◆ **Problem requirements**
Your reply should hold only the lines from the records below where "will" occurs.

[Opening Data for this task section]

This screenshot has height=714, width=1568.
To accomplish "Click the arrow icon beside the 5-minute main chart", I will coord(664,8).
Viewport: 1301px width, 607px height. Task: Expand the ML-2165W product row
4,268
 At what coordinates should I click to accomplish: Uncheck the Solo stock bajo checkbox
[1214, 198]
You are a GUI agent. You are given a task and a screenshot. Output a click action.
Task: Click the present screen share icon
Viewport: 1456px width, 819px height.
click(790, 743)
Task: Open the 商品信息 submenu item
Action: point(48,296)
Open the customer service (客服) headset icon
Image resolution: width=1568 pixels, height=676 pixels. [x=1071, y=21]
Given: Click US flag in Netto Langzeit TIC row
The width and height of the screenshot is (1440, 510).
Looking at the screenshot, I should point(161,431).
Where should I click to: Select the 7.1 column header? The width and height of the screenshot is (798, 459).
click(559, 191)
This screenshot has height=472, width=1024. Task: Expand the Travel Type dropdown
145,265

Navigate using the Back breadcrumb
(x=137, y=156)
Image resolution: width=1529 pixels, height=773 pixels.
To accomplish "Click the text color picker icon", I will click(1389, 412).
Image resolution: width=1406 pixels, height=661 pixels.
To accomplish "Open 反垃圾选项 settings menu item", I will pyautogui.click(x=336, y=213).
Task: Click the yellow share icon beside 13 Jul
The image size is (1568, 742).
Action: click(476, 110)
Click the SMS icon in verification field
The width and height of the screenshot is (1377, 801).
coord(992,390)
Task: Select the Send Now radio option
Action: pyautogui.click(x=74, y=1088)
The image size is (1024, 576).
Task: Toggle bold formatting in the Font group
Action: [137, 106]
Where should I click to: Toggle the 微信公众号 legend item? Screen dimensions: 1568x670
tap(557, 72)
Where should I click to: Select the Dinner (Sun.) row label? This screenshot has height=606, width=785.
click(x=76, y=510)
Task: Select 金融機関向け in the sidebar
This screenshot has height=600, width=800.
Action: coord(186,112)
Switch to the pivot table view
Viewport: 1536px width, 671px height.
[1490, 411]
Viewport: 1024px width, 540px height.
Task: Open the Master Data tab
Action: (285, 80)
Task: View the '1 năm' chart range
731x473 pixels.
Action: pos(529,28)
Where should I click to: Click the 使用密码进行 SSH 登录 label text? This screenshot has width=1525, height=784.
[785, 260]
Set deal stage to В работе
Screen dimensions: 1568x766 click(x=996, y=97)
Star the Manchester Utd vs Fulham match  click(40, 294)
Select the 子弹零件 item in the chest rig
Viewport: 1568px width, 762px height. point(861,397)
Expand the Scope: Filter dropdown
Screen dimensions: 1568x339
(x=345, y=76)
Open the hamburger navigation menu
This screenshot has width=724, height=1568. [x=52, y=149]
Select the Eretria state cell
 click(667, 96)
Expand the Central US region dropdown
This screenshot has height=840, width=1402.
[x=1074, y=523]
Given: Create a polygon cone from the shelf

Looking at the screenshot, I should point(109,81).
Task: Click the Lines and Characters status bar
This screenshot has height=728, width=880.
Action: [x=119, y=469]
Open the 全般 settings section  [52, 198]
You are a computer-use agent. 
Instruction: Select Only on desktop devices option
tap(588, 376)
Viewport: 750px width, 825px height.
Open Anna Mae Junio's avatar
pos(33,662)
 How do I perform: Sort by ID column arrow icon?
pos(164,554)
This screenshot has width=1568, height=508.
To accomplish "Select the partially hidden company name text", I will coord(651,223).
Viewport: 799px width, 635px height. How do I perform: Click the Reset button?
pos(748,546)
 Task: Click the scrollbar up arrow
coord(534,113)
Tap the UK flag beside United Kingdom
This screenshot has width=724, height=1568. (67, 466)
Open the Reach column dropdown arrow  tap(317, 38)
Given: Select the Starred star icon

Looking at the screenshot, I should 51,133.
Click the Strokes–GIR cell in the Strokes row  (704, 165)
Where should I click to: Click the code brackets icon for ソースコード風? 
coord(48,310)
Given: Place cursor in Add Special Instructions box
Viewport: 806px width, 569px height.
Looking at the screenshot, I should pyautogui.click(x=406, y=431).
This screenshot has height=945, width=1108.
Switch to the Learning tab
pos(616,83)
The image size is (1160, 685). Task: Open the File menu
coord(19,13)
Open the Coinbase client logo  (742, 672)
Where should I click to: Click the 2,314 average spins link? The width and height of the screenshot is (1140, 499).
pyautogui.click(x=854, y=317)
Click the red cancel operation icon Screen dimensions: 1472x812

[Closing Data for this task section]

◆ **Answer section**
To accomplish "Click the arrow icon beside the 5-minute main chart", I will coord(664,8).
To accomplish "Click the text color picker icon", I will click(1389, 412).
To accomplish "Open 反垃圾选项 settings menu item", I will pyautogui.click(x=336, y=213).
To accomplish "Select the partially hidden company name text", I will coord(651,223).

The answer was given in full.